PROVIDED PASSAGE:
----------------------------------------

# Fluval Chi RCS tank



## megamax42 (Oct 12, 2011)

http://www.youtube.com/watch?v=fgO24OyFTx4


----------



## skindy (Jan 30, 2012)

Nice tank! I especially love your driftwood! Which Chi do you have?


----------



## megamax42 (Oct 12, 2011)

skindy said:


> Nice tank! I especially love your driftwood! Which Chi do you have?


Thanks! Its the 5 gallon, with almost none of the original equipment in place lol.


----------



## jamesyu (Feb 13, 2012)

megamax42 said:


> Thanks! Its the 5 gallon, with almost none of the original equipment in place lol.


I was planning to do something like that, just keep the tank and stand and toss the filter, etc.

actually I still might =) and put in a betta and some floaters


----------



## megamax42 (Oct 12, 2011)

Some updates, along with a couple pics of the 40 gallon.


----------



## Mablisboa (Apr 10, 2012)

Really nice tanks... Whats the name of that little plant growing on top of the rock? I love them...


----------



## megamax42 (Oct 12, 2011)

Thanks! Dwarf baby tears I believe. A week or two ago I was making my rare trip to petco to buy frozen food (can't beat 120 piece frozen foods for $11) and noticed them covering this lava rock in one of their tanks. Usually I would never buy plants from Petco however it looked like a very healthy, well kept tank and I had never seen this plant in any other lfs. I got someone to help me and told him which one I wanted, however he couldn't find the price tag anywhere. Since I was buying the frozen food he ended up giving it to me for free so I was a happy camper :icon_mrgr


----------



## Mablisboa (Apr 10, 2012)

Can't beat that huh!!! Lol... They are so cute tho!! I wonder if they'd grow good in a low light tank... :/


----------



## GMYukonon24s (May 3, 2009)

Beautiful pictures


----------



## megamax42 (Oct 12, 2011)

Mablisboa said:


> Can't beat that huh!!! Lol... They are so cute tho!! I wonder if they'd grow good in a low light tank... :/


Hmm, not sure, the usual care guides for them say high light, however a day after I put them in they were already growing faster than anything else in the tank.



GMYukonon24s said:


> Beautiful pictures


Thanks!


----------



## GMYukonon24s (May 3, 2009)

Your welcome I just like the plants in the background. I have some like that in my tall tank.


----------



## megamax42 (Oct 12, 2011)

I ended up taking out the four leafed clovers (Marsilea quadrifolia) because they were almost at a complete standstill as far as new growth goes and wouldn't stay planted.


----------



## megamax42 (Oct 12, 2011)

Ballast went out on the shrimp tank light the other week, instead of fixing it though I think I'm gonna test the waters of diy led's with a small fw build, a little practice for the jbj 24 cube. A little expensive for such a small tank, but the plan is to eventually add an arduino and diy auto-dosing system, nerd out with it, so a modular system was the goal.

----------------------------------------

WORK TO COMPLETE:
a. List every username that appears as a post author in the Fluval Chi thread above.
b. In the Fluval Chi thread above, what reason does megamax42 give for removing the four leafed clovers?
c. Carry on the Fluval Chi thread above from its last post, in the same voice.

RAW DATA:
----------------------------------------

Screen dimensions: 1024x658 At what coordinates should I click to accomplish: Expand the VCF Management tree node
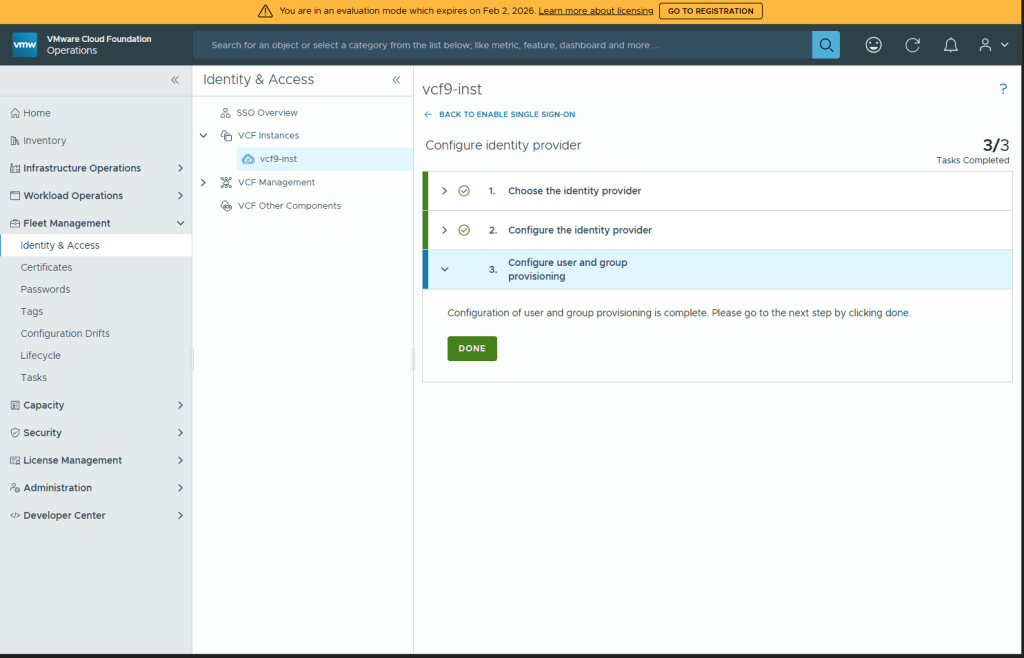(204, 182)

----------------------------------------

WRITTEN ANSWERS:
a. megamax42, skindy, jamesyu, Mablisboa, GMYukonon24s

b. They had almost stopped putting out new growth and wouldn't stay planted.

c.
Got most of my supplies today :bounce::bounce::bounce:


----------



## megamax42 (Oct 12, 2011)

Called up a computer store yesterday and asked if they had any trash/scrap heatsinks laying around. They were very cool and let me poke through their box of oddballs and take these two for free. Initially I was looking for both the LED and the driver, however since CPU heatsinks are so small I decided to build a heatsink for the LEDs. As for the driver I'll probably use the heatsink on the left, because the driver fits the copper surface area perfectly.


----------



## megamax42 (Oct 12, 2011)

Tonight I finished making the heatsink and soldering the LED's 
They're VERY bright, I briefly held it over the tank and they look great.
I'll try to get a video of it tomorrow.
All that's left to do is build an enclosure; the very last picture is my inspiration, although it will be smaller in height, stained darker and no light sticking out the top.


----------



## megamax42 (Oct 12, 2011)

Just bought the arduino. For right now it will be controlling only the led's but eventually I hope to have it hooked up to multiple temperature sensors, a fertilizer auto-doser, water replacement, automatic feeding, and a pH sensor.


----------



## megamax42 (Oct 12, 2011)

Got some more arduino supplies:


----------



## megamax42 (Oct 12, 2011)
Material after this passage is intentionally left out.